The Nigerian government has continued its attacks on CNN after it reported on the shooting of protesters in the country, sayingthe American channel has been “grasping at straws in desperation” to justify its “inaccurate and unbalanced” coverage.
The Minister of Information and Culture, Lai Mohammed, said in his latest tirade that the use of “unverified videos” and “non-adherence to the basic tenets of journalism” had landed the broadcaster in “trouble”.
CNN had earlier published its investigation on the Lekki shootings based on witness reports and videos that were geolocated from various protesters.
The Nigerian government wrote to the television to complain, demanding a review of the report.
On Thursday, CNN clarified the Lekki death toll it tweeted on October 23 which said that “at least 38 people were killed.”
In its clarification, the news network said the tweet “did not make it clear that the death toll was for protests across the country”.
At a meeting on Friday with members of the Broadcasting Organisation of Nigeria (BON) in Abuja, Mr Mohammed said, “since we sent our letter, CNN has been grasping at straws in desperation, to justify its inaccurate and unbalanced investigation.”
“But in the process, it is sinking more and more into professional infamy. Yesterday, November 26 that is, in the clearest indication yet of its confusion over the Lekki Toll Gate incident, CNN tried to clarify its tweet of October 23 by saying it never attributed the death toll of 38 to Amnesty International and that the tweet also did not make it clear that the death toll was for protests across the country.”
Mr Mohammed said CNN’s tweet about the death toll was ambiguous.
“Instead of engaging in such panic, CNN should come clean by admitting that it goofed badly on the Lekki Toll Gate incident.
“But the big lesson to draw from CNN’s faux pas is that it magnifies the failure or inadequacy of our own broadcast organisations.
“In the wake of our spat with CNN, people are asking: Why didn’t our own broadcast stations take the lead in reporting the incident at Lekki? Why didn’t they take the lead in presenting an authentic narrative? Why must we allow the foreign broadcast stations, some of which didn’t even have correspondents on the ground, to dictate the pace, thus misleading the world?
“These are questions begging for answers and I think for BON, this must form part of their review of the coverage of the whole crisis.
Mr Mohammed restated his call for the regulation of social media which he claimed was used in the protest to guide arsonists and looters to certain properties, both public and private.

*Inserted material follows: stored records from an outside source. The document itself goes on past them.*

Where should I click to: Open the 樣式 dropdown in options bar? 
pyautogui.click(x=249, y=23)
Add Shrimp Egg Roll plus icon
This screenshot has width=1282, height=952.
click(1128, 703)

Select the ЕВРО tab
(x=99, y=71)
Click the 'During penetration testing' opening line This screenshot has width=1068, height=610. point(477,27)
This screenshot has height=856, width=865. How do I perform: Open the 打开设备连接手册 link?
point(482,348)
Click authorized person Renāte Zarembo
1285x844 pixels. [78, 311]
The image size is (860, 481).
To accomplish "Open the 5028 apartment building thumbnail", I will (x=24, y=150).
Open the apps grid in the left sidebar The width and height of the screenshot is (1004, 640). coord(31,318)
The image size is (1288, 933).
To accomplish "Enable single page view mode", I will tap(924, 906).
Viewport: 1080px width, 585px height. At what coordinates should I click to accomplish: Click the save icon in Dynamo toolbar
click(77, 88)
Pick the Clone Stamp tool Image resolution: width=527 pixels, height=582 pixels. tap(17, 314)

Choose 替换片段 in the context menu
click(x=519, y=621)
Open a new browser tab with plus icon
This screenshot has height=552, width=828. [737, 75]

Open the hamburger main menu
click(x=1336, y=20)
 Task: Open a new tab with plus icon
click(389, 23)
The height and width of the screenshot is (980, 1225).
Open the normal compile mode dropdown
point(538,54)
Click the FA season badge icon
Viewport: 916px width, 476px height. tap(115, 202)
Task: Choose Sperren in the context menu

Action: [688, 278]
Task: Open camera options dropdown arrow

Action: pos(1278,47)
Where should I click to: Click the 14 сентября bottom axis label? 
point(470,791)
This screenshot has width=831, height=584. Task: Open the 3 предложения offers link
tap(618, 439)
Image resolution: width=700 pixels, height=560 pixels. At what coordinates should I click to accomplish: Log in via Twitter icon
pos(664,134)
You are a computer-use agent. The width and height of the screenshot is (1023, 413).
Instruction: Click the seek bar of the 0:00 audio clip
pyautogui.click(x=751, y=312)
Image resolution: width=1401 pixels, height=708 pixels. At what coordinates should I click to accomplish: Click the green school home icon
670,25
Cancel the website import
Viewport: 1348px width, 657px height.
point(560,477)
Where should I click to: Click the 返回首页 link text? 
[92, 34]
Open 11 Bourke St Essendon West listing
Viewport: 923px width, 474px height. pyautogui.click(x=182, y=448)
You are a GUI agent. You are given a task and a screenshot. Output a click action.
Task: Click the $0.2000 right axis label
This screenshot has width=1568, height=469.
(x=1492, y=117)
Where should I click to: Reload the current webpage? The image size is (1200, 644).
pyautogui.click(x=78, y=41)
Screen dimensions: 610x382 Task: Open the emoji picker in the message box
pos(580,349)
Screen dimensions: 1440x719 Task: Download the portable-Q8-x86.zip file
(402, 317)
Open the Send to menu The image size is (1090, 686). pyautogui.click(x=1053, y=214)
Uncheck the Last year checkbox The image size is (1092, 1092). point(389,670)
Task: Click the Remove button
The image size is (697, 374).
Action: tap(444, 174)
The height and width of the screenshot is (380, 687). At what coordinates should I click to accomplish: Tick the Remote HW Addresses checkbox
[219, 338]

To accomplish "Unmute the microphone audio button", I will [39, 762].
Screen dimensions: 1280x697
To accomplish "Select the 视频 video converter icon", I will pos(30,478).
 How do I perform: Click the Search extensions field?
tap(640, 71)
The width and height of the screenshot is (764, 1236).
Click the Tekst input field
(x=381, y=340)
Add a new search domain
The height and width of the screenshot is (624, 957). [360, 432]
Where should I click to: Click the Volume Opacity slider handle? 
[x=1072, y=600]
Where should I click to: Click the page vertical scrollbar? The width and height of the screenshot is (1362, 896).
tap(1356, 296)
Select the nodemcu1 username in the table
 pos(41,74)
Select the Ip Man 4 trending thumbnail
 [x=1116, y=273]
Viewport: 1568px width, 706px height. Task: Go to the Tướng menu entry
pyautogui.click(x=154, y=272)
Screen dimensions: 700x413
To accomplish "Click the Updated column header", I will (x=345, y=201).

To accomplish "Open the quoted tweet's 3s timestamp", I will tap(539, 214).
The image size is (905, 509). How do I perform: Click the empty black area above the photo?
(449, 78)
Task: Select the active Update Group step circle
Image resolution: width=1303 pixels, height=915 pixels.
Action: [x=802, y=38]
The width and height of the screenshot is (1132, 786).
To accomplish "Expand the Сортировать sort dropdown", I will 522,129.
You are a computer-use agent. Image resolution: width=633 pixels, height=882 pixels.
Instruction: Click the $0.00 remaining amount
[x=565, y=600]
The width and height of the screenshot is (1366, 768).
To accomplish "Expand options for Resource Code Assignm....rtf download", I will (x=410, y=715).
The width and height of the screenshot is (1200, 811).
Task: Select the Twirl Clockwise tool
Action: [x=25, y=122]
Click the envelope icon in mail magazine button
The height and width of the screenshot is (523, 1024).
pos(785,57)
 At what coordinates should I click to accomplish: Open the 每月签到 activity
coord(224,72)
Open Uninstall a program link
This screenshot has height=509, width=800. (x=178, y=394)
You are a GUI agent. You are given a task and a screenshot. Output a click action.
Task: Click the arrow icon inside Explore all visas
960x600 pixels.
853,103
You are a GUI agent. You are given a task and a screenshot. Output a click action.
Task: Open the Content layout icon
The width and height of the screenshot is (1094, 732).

“This brings me to the issue of social media regulation. You must have heard about the hoopla this issue has generated in the media.
“Well, I want to confirm that we will definitely act to ensure the responsible use of social media. You may call that regulation.
“But that is not the same as stifling press freedom or free speech. No. Fake news and disinformation are not the same as free speech. This government has no plan to stifle free speech, neither do we have any intention of shutting down the internet.
“Social media has come to stay, and those who use it responsibly have nothing to fear.
“But we cannot give the same assurance to those who weaponise social media. By the way, the issue of regulating social media content is generating debate around the world, so Nigeria is not an exception,” he said.